После этой речи было большое собрание купечества в доме у Алтына Зуба. Неформальная, так сказать, встреча, вопросы — ответы. Я там выслушал все, что у торговых людей накипело, и о заслугах своих говорить не стал. Постарался в каждом конкретном случае разобраться. Кому-то пообещал помочь, кому-то намекнул, чтобы не зарывался, а в целом объявил им о скидке в десять процентов на товары с моих мануфактур для торговых гостей из Твери. Последнее сыграло решающую роль, и уходил я с собрания уже под общий восторженно-одобрительный гул.
Это был пряник для тех, кто понял и готов к позитивному сотрудничеству, а для непонятливых был и другой, не менее доходчивый аргумент. Мой стряпчий вынес на суд княжий дело о растрате купцом Путятой Заречным денег Тверского товарищества. Дело в том, что товар, который Путята потерял, пока сидел в тюрьме Дерпта, я просто списал как потери по форс мажорным обстоятельствам. Теперь же для вразумления неразумных все расписки подняли и выдвинули претензию, мол потери немалые были сделаны исключительно из-за небрежения и безрассудной жадности купца Путяты Заречного. Дело обещало быть долгим и грозило купцу большими расходами, а тем, кто смотрел на это со стороны говорило — не надо кусать руку дающую!
Теперь вот пришло время поговорить с простым людом. Я уже выступал и в кузнечной слободе, и у суконщиков, и на торговом конце. Этот край города оставил, так сказать, на десерт, тут и недовольных больше всего, да и бедноты тоже.
Начинаю свою речь, прямо как красный агитатор времен гражданской войны, с международного положения. Оказалось, русский народ не только в нашем времени интересом к политике отличается, но и в стародавние времена тоже этим грешком страдал.
Думаю, в этом веке даже еще больше. Тут ведь газет нет, все новости только из уст в уста, так сказать. Поэтому рассказываю народу про Орду, про литвинов, про Европу. Люди слушают так, что самый громкий звук — это шуршание валенок на снегу. Говорю про несметную ордынскую силу, про то как недавно ходили монголы на запад и как взяли штурмом наш русский город Киев.

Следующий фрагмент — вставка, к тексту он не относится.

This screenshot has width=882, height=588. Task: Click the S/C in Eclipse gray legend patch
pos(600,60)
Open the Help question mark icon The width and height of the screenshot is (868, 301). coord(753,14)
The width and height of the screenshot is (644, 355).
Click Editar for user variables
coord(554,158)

— Несколько месяцев шла осада города, множество воинов полегло с обеих сторон, но к монголам все подходила и подходила подмога, а вот на стенах города опытных бойцов сменяли простые горожане. Те были и духом послабее, и на стенах толком не знали что делать, лишь бестолково суетились да мешали друг другу. В результате монголы все-таки взяли город приступом и вырезали все население до единого. Не пощадили ни старых, ни малых!

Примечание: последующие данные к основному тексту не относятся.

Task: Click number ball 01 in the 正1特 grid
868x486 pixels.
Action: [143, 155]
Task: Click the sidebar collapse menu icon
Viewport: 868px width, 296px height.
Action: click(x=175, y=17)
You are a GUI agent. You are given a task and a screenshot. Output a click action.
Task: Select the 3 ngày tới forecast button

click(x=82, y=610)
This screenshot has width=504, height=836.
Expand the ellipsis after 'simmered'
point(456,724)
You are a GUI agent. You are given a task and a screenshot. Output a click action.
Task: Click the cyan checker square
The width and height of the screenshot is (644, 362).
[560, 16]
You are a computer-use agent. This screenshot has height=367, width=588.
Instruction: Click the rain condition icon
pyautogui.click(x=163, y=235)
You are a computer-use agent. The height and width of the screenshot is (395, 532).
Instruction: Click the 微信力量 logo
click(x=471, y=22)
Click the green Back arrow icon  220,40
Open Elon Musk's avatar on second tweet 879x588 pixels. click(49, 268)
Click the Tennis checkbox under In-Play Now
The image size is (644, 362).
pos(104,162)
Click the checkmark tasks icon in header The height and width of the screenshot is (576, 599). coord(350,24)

Едва я делаю паузу, как слышу крик из первых рядов.
— Дак тренироваться надо было киевлянам! С нами у этих моголов так легко не получится!

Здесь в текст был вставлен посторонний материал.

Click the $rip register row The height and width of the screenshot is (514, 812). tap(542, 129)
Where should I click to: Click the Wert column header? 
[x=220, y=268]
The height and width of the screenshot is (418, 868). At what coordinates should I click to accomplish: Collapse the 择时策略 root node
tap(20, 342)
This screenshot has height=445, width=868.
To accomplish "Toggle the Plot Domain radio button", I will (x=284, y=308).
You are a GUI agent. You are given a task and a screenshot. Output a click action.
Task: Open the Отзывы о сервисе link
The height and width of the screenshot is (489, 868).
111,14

Бросаю взгляд в сторону кричащего и успеваю сыронизировать.
«Удачно, ничего не скажешь! Если бы этого крикуна не было, то следовало бы подставного поставить!»
Секундным затишьем фиксирую момент и смысл сказанного, а потом поворачиваюсь к стоящему в первых рядах старосте кожевников Ермиле Зыричу.
— А ты, Ермила, так же думаешь али иначе?
Тот, зардевшись от внезапного внимания, растерянно огляделся, ища поддержки у окружающих.
— А шо! Мы обороне научены, любому ворогу укорот дадим!
Киваю, соглашаясь со сказанным.
— Да, мы научены и ворога любого встретим достойно! А чья это заслуга⁈ — Впиваюсь взглядом в лицо старосты и повышаю голос. — Калиды это заслуга! Это он, не щадя себя, семь потов с вас спускает. Требует, что каждый горожанин знал свой десяток, свое место на стене, показывает, как из самострела стрелять, как копьем ворога ткнуть так, чтобы самому стрелу в брюхо не получить. Он с вами возится как с детьми малыми и днем, и ночью, дабы не случилось с Тверью того же, что и с Киевом, Черниговым и Рязанью!